Why are the grants drying up?
In many cases, it's not that the money is drying up; it's that the money is increasingly 'focused' on projects rather than administration.
There's a popular conception among donors that the best way to keep NGOs from existing for their own sake (and growing fat and complacent) is to cease providing core funding, instead providing money for individual initiatives. As a happy coincidence, this also keeps NGOs on the string, having to justify every single little thing they do, which makes it easier to ensure that NGOs don't do anything that might make the donors uncomfortable, like speak their mind, or have a conscience or tell the truth.
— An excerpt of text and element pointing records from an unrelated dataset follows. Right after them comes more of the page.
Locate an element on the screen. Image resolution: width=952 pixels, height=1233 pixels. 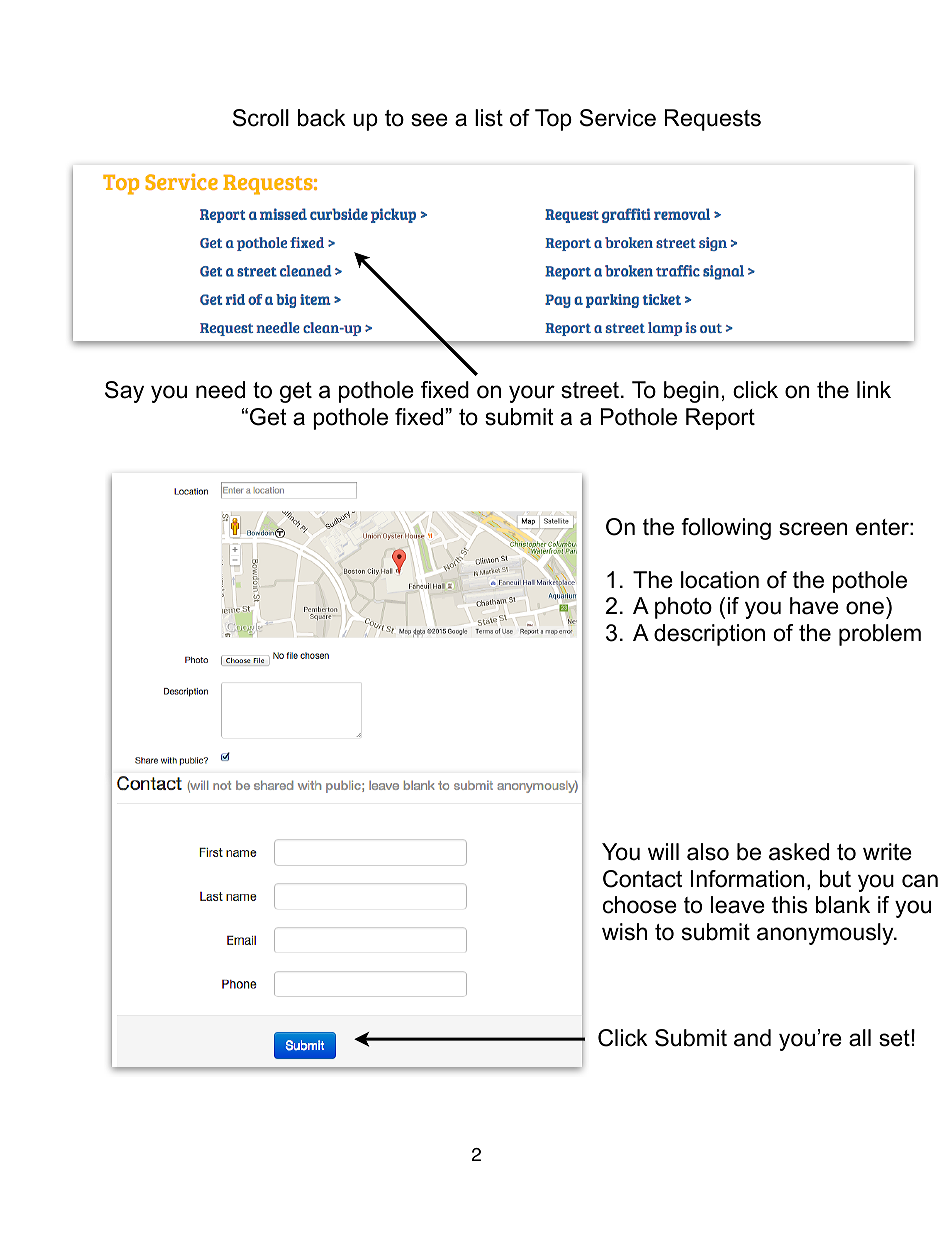
have is located at coordinates (814, 606).
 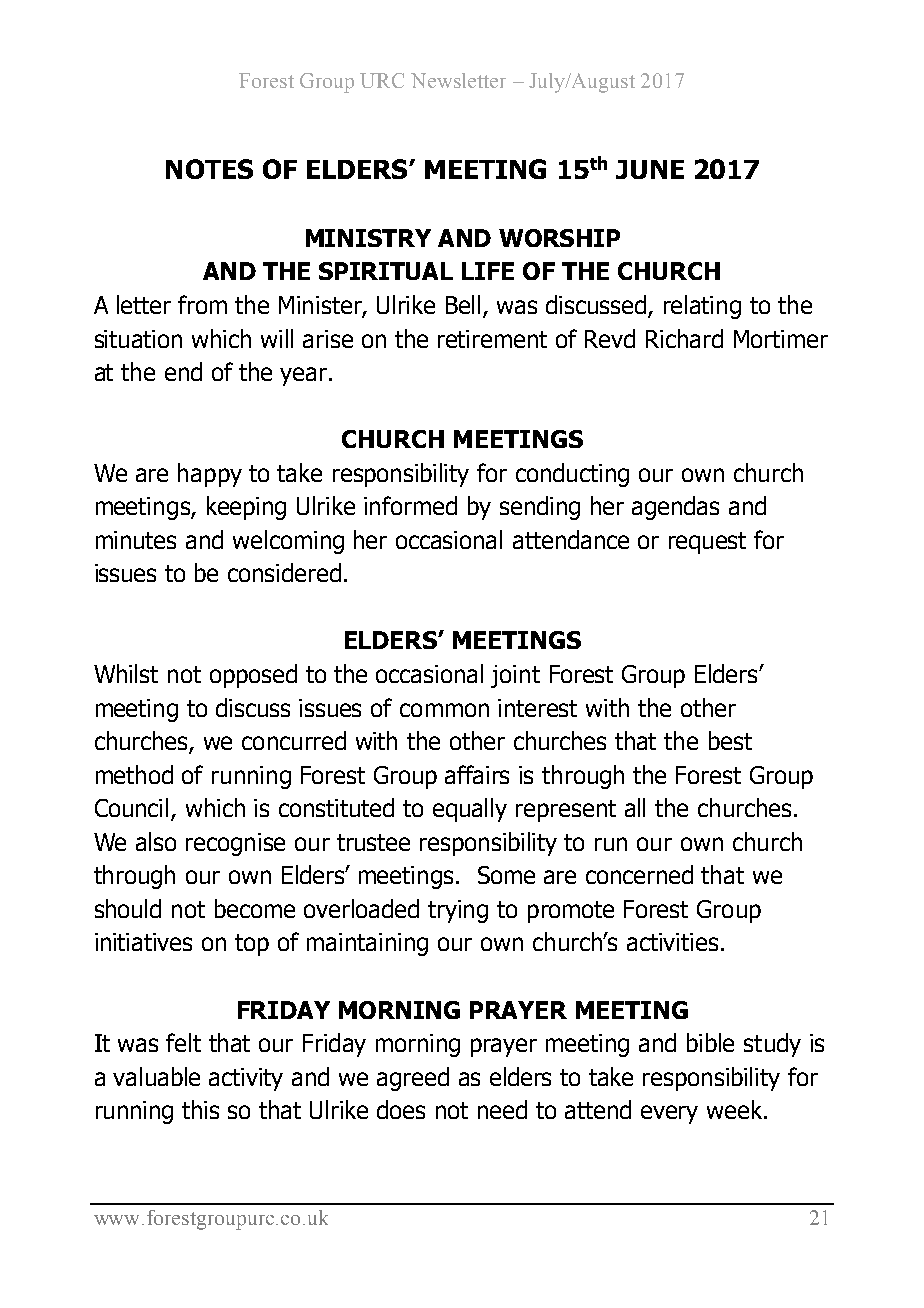 I want to click on common, so click(x=444, y=710).
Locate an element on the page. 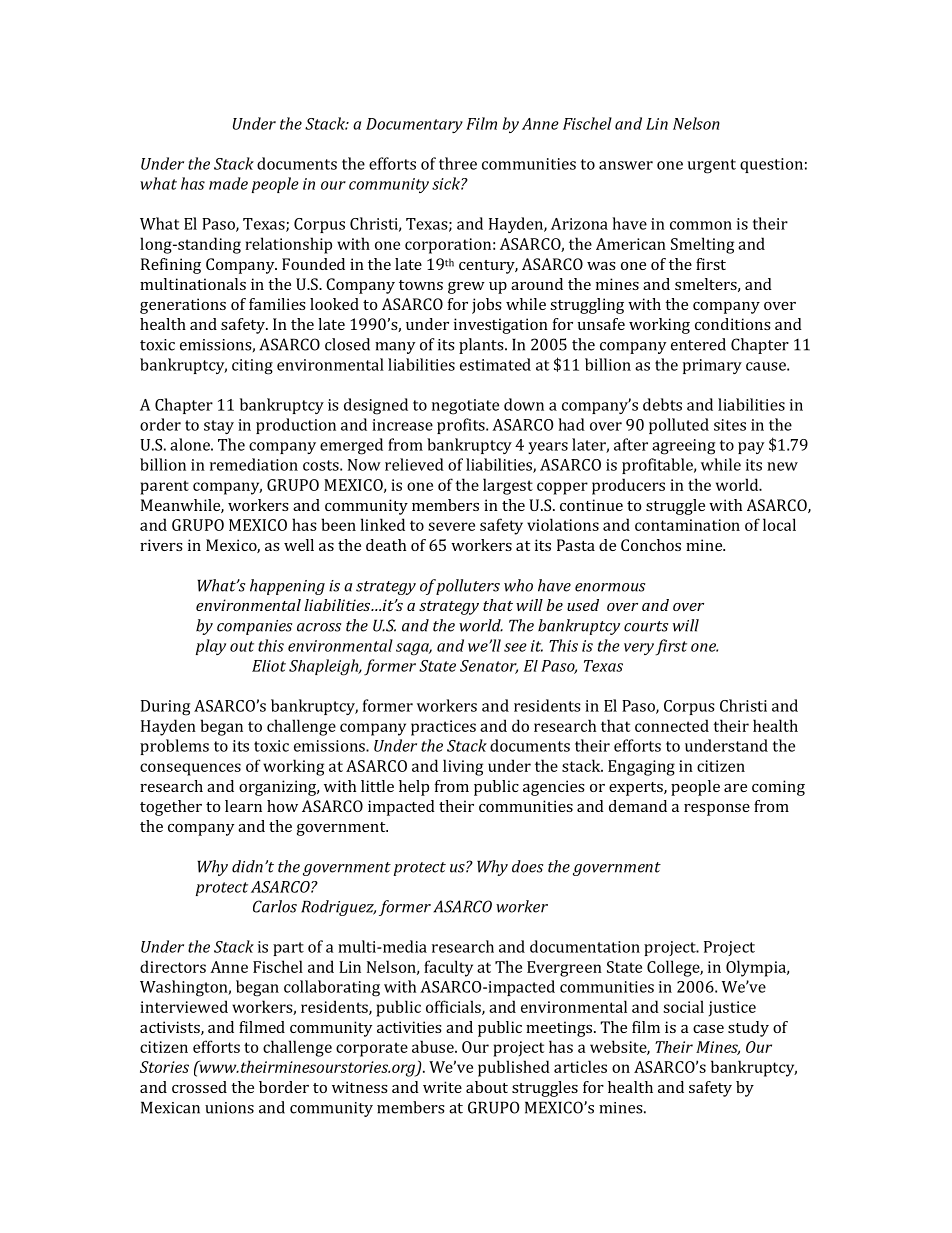 Image resolution: width=952 pixels, height=1233 pixels. case is located at coordinates (708, 1029).
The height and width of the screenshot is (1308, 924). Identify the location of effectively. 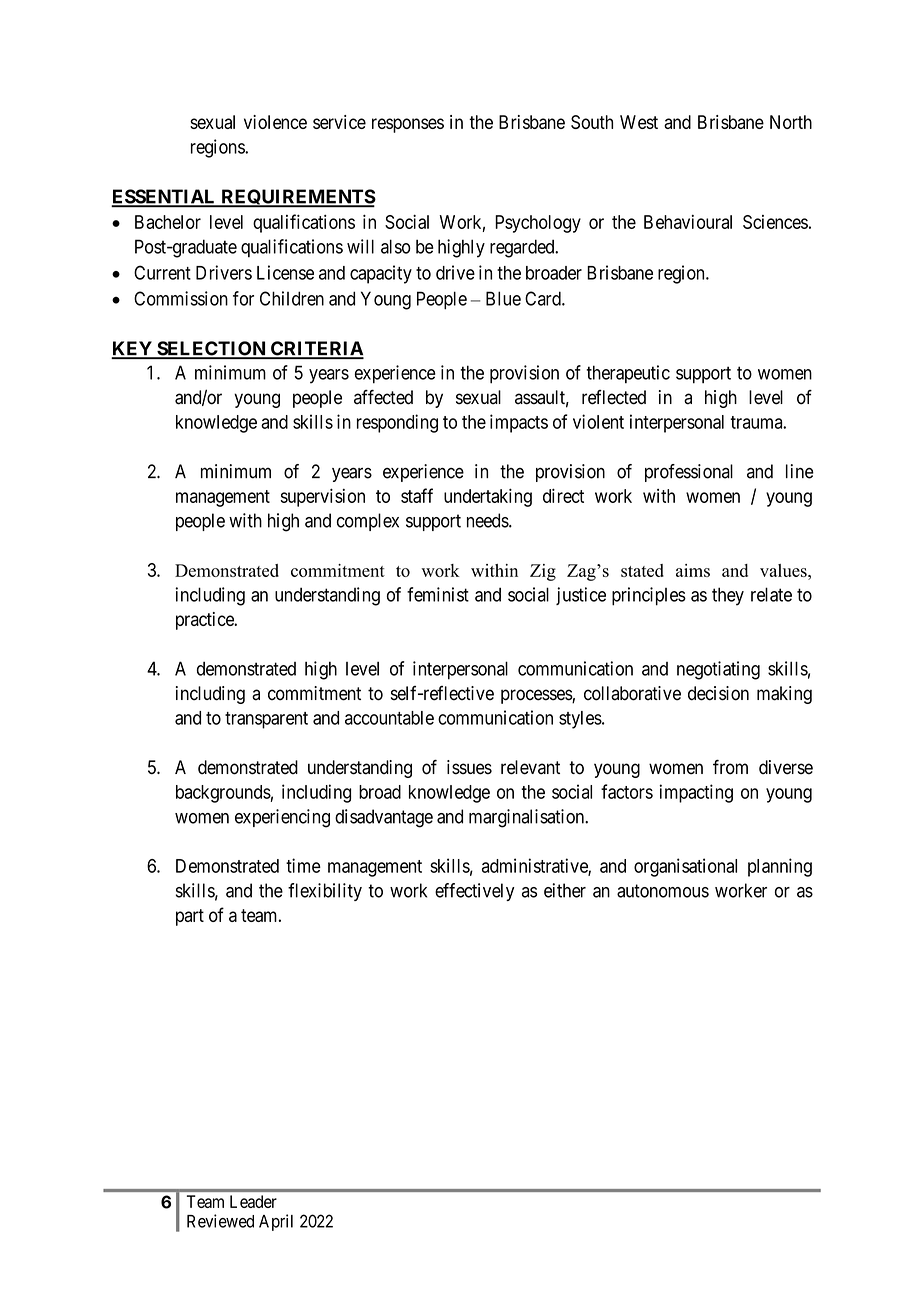
(474, 892).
The 'no core funding' argument has some merits, I'll grant (heh) you, as there have been NGOs who got caught up in navel-gazing, who got lazy and spent more time feathering their respective nests than actually, you know, doing good. That is absolutely something to be guarded against. But this move toward project funding has the unfortunate effect of keeping some NGOs on the fringe, struggling to stay alive. This applies particularly to those who challenge the status quo.
And as noted here, it has a knock-on effect on all NGOs, who find they can obtain salaries and meet project expenses, but can't own any fixed assets or even keep a vehicle running. Perversely, this increases their operating costs, which have to be met somehow. And that results in bigger grant applications for project funding.
Obligatory software analogy: This is similar to tech companies who see design, tech support, permanent staffing and even updates as cost centres and therefore areas to starve as much as possible. This can all too easily lead to more friction in the gears, longer ramp-up times, slower release schedules, reduced quality and sales, and yes, higher development costs, once everything's factored in.
Crumb's Corollary: Never bring a knife to a bun fight.